■ WORK TO BE COMPLETED:
For each entry, repeat the text exactly and omit any picture it holds.

________________

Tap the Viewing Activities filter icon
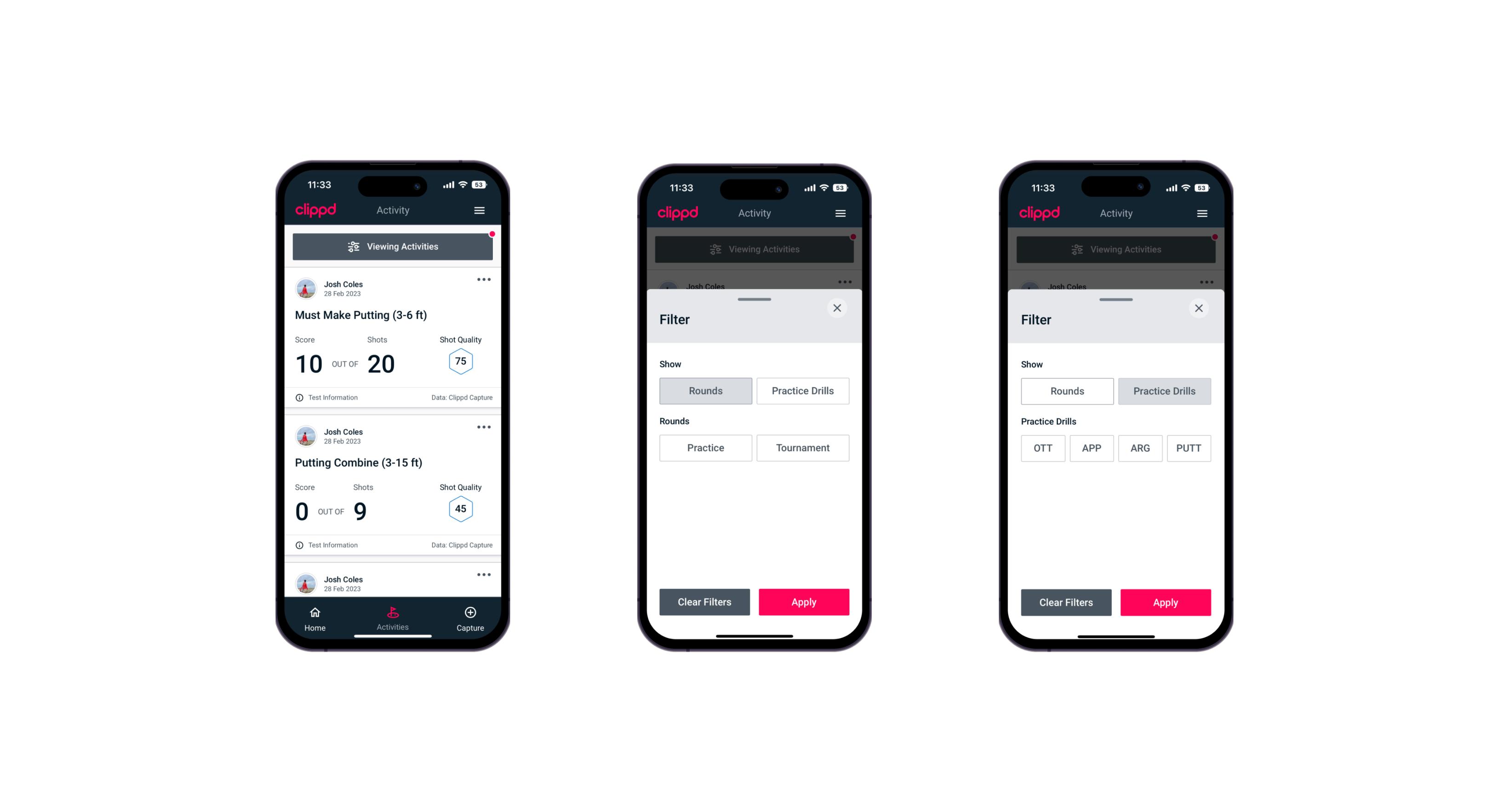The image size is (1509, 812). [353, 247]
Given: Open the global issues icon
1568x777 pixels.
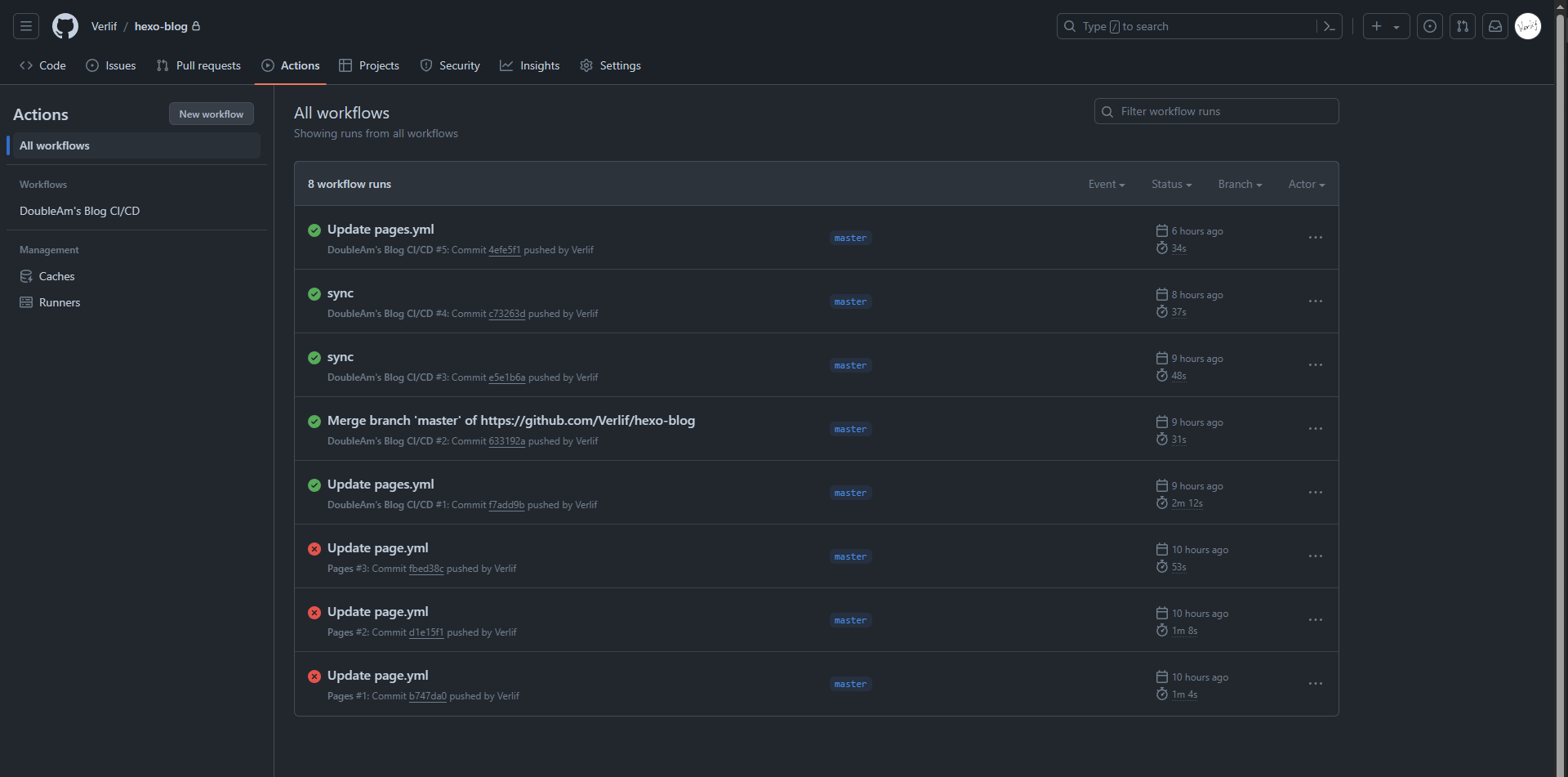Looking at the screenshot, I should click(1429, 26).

________________

■ REPLY:
Tap the Viewing Activities filter icon
The image size is (1509, 812). [353, 247]
Given: Open the global issues icon
1568x777 pixels.
Looking at the screenshot, I should click(1429, 26).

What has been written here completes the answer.